* Description of the task
Put every line of the listing below into a JSON list of strings, one string per line, and leave out any blank lines.

[Element and text location data]
-- begin --

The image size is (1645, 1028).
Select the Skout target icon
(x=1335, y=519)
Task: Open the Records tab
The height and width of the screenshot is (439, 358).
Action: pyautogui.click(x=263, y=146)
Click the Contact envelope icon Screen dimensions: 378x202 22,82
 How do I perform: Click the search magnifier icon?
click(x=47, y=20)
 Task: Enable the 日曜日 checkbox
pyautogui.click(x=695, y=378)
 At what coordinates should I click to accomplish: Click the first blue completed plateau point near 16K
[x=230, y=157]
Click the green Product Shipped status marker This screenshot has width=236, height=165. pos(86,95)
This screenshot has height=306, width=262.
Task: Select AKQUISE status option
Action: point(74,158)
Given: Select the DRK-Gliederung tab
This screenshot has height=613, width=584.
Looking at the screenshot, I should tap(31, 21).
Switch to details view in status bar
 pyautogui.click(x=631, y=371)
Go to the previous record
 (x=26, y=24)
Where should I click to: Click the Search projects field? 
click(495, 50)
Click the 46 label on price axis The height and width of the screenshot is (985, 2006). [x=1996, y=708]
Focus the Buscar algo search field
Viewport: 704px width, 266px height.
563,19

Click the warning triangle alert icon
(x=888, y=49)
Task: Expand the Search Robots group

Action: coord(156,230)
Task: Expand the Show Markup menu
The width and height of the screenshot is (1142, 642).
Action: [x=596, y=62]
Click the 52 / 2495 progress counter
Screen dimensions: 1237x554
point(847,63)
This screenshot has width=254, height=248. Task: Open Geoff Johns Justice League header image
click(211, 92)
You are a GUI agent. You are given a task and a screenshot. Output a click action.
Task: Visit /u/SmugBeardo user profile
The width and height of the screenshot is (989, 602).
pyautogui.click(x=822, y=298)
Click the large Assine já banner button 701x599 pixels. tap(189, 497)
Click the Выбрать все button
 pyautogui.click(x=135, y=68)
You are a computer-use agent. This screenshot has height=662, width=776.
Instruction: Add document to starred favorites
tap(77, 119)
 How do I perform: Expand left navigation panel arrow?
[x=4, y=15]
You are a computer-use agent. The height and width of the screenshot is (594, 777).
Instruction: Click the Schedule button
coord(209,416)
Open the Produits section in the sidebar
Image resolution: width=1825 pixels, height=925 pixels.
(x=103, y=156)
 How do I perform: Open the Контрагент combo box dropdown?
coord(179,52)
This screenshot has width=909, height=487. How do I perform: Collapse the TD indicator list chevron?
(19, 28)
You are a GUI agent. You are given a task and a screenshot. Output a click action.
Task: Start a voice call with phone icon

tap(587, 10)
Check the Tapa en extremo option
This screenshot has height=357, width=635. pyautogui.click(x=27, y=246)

-- end --

* The reply
[
  "The image size is (1645, 1028).",
  "Select the Skout target icon",
  "(x=1335, y=519)",
  "Task: Open the Records tab",
  "The height and width of the screenshot is (439, 358).",
  "Action: pyautogui.click(x=263, y=146)",
  "Click the Contact envelope icon Screen dimensions: 378x202 22,82",
  " How do I perform: Click the search magnifier icon?",
  "click(x=47, y=20)",
  " Task: Enable the 日曜日 checkbox",
  "pyautogui.click(x=695, y=378)",
  " At what coordinates should I click to accomplish: Click the first blue completed plateau point near 16K",
  "[x=230, y=157]",
  "Click the green Product Shipped status marker This screenshot has width=236, height=165. pos(86,95)",
  "This screenshot has height=306, width=262.",
  "Task: Select AKQUISE status option",
  "Action: point(74,158)",
  "Given: Select the DRK-Gliederung tab",
  "This screenshot has height=613, width=584.",
  "Looking at the screenshot, I should tap(31, 21).",
  "Switch to details view in status bar",
  " pyautogui.click(x=631, y=371)",
  "Go to the previous record",
  " (x=26, y=24)",
  "Where should I click to: Click the Search projects field? ",
  "click(495, 50)",
  "Click the 46 label on price axis The height and width of the screenshot is (985, 2006). [x=1996, y=708]",
  "Focus the Buscar algo search field",
  "Viewport: 704px width, 266px height.",
  "563,19",
  "Click the warning triangle alert icon",
  "(x=888, y=49)",
  "Task: Expand the Search Robots group",
  "Action: coord(156,230)",
  "Task: Expand the Show Markup menu",
  "The width and height of the screenshot is (1142, 642).",
  "Action: [x=596, y=62]",
  "Click the 52 / 2495 progress counter",
  "Screen dimensions: 1237x554",
  "point(847,63)",
  "This screenshot has width=254, height=248. Task: Open Geoff Johns Justice League header image",
  "click(211, 92)",
  "You are a GUI agent. You are given a task and a screenshot. Output a click action.",
  "Task: Visit /u/SmugBeardo user profile",
  "The width and height of the screenshot is (989, 602).",
  "pyautogui.click(x=822, y=298)",
  "Click the large Assine já banner button 701x599 pixels. tap(189, 497)",
  "Click the Выбрать все button",
  " pyautogui.click(x=135, y=68)",
  "You are a computer-use agent. This screenshot has height=662, width=776.",
  "Instruction: Add document to starred favorites",
  "tap(77, 119)",
  " How do I perform: Expand left navigation panel arrow?",
  "[x=4, y=15]",
  "You are a computer-use agent. The height and width of the screenshot is (594, 777).",
  "Instruction: Click the Schedule button",
  "coord(209,416)",
  "Open the Produits section in the sidebar",
  "Image resolution: width=1825 pixels, height=925 pixels.",
  "(x=103, y=156)",
  " How do I perform: Open the Контрагент combo box dropdown?",
  "coord(179,52)",
  "This screenshot has width=909, height=487. How do I perform: Collapse the TD indicator list chevron?",
  "(19, 28)",
  "You are a GUI agent. You are given a task and a screenshot. Output a click action.",
  "Task: Start a voice call with phone icon",
  "tap(587, 10)",
  "Check the Tapa en extremo option",
  "This screenshot has height=357, width=635. pyautogui.click(x=27, y=246)"
]